Now let me run the numbers, because the numbers make this undeniable.

Ad-based blogging — the “write posts, put ads on them, collect money” model — pays roughly $14 per thousand pageviews at a reasonable rate.

To earn $700 a month from ads, you need about 50,000 monthly pageviews.

To earn $3,000 a month from ads, you need roughly 215,000 monthly pageviews.

For a new blog, 50,000 monthly pageviews is probably 12 to 18 months of consistent work. 215,000 is a multi-year project.

Now run the same math with a digital product.

A $47 guide. One buyer out of every hundred visitors.

Same 50,000 pageviews. That’s 500 buyers. That’s $23,500.

Same traffic. Completely different outcome.

But here’s the thing the math obscures: you don’t need 50,000 pageviews for digital products to work.

You need 15 buyers of a $197 product to make $3,000 in a month.

Not 215,000 visitors. Fifteen buyers.

That is a tractable problem for a brand-new person with no audience.

The ad model is not.


So here’s the honest answer to the blogging vs. digital products question.

Start with the product concept.

Not the full product. Not the polished, designed, formatted version.

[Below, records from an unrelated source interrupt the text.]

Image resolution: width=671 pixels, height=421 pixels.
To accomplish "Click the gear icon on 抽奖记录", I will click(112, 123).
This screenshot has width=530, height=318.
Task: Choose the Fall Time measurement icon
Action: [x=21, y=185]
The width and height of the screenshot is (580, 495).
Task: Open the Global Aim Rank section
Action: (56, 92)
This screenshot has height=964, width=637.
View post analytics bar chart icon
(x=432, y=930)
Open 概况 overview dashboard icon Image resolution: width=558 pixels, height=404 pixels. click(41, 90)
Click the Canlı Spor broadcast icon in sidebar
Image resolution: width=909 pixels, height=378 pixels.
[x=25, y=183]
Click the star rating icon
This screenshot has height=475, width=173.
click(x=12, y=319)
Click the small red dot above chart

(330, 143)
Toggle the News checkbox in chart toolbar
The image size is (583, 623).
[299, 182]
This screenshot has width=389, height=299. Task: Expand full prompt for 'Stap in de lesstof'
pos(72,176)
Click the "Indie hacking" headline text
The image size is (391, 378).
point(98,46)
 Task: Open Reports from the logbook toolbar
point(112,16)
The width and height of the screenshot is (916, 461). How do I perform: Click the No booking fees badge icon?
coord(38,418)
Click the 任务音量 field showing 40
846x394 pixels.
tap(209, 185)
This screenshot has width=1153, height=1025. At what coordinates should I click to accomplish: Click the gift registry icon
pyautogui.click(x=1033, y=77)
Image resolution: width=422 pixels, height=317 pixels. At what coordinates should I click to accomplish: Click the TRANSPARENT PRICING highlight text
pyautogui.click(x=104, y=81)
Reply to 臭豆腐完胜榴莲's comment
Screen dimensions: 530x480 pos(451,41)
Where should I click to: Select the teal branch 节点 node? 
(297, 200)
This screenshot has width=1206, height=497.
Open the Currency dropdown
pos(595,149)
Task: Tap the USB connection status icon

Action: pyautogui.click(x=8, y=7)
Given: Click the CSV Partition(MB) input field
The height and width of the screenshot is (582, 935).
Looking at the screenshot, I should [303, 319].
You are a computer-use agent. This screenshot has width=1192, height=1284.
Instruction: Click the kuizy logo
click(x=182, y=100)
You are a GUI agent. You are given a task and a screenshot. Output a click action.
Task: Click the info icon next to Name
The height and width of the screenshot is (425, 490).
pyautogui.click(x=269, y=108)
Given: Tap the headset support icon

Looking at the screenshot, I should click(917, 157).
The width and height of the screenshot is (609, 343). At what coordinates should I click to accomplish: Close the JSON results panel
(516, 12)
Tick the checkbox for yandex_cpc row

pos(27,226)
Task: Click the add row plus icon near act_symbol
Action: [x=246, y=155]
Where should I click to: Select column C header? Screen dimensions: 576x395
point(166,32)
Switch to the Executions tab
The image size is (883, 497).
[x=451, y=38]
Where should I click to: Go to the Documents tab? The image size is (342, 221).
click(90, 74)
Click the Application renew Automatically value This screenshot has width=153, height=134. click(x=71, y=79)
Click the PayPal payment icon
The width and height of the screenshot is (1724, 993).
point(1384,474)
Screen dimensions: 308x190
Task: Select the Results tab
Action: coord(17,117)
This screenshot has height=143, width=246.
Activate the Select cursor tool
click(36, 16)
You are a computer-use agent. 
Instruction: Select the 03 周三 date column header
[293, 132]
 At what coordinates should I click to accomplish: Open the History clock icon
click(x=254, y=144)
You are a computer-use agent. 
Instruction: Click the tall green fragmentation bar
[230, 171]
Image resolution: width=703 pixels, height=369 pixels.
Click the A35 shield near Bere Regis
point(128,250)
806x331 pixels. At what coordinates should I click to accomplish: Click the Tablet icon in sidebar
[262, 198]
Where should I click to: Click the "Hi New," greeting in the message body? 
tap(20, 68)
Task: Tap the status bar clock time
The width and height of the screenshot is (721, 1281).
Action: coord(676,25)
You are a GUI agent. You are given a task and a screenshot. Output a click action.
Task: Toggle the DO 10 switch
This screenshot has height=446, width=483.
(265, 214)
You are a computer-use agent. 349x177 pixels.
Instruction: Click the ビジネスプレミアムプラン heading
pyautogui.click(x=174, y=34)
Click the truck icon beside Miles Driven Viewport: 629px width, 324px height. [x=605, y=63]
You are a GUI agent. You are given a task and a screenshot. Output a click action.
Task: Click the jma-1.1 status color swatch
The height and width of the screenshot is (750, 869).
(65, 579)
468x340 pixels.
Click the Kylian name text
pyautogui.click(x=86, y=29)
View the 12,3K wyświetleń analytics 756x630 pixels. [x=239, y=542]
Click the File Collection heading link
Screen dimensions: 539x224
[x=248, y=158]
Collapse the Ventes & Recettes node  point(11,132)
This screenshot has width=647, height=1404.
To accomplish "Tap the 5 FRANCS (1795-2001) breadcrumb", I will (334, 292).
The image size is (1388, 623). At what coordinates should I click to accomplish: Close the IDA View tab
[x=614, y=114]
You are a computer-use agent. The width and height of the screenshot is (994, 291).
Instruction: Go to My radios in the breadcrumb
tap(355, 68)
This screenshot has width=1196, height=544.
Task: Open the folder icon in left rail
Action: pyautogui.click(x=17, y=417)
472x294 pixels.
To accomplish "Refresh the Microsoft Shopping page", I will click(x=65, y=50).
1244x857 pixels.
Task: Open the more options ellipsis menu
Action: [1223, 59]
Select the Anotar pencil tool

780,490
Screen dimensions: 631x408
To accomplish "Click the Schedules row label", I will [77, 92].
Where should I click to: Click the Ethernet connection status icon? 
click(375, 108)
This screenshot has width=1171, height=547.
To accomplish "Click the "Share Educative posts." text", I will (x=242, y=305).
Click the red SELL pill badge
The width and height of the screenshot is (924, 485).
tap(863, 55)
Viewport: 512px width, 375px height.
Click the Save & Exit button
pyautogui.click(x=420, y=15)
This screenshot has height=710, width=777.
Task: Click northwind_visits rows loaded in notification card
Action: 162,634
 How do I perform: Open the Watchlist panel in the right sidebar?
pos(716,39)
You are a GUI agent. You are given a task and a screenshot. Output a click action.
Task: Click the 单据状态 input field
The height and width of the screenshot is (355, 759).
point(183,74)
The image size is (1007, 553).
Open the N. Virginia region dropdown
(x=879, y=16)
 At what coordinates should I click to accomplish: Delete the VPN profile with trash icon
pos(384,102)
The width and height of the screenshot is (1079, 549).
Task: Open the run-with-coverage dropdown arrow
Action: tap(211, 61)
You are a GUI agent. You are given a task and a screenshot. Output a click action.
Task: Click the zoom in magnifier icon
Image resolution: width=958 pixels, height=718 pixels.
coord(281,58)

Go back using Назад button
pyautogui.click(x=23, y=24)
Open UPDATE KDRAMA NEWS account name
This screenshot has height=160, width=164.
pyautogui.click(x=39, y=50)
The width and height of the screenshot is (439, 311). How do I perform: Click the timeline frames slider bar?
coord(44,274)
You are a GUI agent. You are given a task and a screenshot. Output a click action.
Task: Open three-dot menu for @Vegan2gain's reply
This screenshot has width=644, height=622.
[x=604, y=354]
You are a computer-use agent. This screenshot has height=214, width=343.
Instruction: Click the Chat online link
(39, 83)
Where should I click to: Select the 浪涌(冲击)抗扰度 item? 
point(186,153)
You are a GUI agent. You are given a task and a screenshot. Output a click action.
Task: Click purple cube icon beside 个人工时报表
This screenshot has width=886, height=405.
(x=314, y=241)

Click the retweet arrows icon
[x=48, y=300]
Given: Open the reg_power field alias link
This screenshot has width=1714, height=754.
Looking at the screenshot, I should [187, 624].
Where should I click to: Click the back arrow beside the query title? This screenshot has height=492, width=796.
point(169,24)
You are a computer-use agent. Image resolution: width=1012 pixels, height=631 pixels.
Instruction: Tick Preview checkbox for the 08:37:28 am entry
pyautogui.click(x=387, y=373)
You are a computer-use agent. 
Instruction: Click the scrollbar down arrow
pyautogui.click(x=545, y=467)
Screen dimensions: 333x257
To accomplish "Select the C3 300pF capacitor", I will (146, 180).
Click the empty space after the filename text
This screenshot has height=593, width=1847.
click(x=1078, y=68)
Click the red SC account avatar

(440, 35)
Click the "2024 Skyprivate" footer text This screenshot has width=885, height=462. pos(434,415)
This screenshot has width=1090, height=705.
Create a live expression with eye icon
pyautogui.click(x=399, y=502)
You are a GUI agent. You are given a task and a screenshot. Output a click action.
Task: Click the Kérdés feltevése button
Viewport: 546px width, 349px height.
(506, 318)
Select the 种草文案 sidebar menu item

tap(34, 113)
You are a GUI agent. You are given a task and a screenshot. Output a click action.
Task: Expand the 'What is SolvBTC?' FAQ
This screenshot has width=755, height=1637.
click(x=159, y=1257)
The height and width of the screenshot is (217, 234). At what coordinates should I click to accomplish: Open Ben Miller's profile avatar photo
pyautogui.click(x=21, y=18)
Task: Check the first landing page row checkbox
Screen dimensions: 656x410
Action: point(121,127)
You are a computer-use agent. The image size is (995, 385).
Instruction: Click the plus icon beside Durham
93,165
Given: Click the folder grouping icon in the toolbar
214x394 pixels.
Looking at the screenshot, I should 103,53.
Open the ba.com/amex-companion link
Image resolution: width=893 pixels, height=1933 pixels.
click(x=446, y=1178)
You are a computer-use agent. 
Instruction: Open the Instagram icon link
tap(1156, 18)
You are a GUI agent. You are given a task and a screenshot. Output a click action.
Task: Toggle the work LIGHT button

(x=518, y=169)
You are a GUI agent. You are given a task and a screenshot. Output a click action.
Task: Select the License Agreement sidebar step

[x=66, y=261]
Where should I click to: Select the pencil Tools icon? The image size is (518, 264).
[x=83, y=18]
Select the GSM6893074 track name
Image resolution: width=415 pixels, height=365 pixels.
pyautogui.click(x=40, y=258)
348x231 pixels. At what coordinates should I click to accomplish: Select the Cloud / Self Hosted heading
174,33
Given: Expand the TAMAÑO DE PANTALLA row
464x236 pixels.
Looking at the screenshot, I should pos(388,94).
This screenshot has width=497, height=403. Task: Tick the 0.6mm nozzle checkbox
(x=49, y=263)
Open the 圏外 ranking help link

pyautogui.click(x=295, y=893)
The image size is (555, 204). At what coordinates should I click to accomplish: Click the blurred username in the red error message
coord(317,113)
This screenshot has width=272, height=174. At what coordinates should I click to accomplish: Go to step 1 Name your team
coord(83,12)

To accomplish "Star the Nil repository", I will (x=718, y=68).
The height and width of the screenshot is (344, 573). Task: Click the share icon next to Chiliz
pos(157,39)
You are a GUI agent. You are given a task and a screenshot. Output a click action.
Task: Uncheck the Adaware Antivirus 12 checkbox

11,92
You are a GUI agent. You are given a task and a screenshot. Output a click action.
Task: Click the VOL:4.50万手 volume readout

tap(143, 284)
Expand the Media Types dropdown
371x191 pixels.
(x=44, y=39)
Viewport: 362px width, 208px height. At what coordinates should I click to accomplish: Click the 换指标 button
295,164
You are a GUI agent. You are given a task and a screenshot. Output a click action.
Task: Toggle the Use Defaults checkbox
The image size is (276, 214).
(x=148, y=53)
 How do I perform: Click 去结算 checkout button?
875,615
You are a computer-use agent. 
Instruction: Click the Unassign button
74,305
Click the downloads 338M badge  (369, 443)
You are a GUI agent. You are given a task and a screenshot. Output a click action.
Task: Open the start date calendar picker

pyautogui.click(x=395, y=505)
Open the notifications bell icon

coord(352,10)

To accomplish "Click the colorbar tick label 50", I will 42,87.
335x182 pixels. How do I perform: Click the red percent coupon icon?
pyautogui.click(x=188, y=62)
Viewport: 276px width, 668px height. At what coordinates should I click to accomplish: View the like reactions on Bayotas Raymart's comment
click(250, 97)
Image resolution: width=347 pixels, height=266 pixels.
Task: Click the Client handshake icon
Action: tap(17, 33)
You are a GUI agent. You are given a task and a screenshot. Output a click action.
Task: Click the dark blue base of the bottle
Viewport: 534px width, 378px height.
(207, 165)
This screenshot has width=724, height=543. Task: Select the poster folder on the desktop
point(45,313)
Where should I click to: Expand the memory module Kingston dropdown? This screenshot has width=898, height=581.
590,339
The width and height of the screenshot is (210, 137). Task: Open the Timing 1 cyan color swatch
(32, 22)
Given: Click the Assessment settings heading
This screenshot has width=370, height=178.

The concept. The specific problem you’re going to solve for a specific person. The thing you’d write down if someone asked you what your business is.

Define that first. Before you write a single post.

Because every piece of content you publish should be moving someone closer to trusting you enough to want the product.

If you write posts with no product in mind, you’re building a road to nowhere.

If you write posts with a specific offer in mind, every post becomes customer acquisition.

The blog is the road. The product is the destination. Build the destination first, even if it’s just a rough sketch.

Then build the road toward it.


Here’s the part people resist.

“But I don’t have a product yet. I don’t know what to sell.”

Okay. That’s a separate problem. A solvable one. We’ll get to it.

But the answer to that problem is not “so I’ll just blog for a year and figure out the product later.”

The answer is: figure out the product concept now, even if the product isn’t finished. Write toward it. Build the audience for the specific thing you’re going to sell, not for a vague topic you might sell something about eventually.

I spent eight months writing posts about a topic I never built a product in.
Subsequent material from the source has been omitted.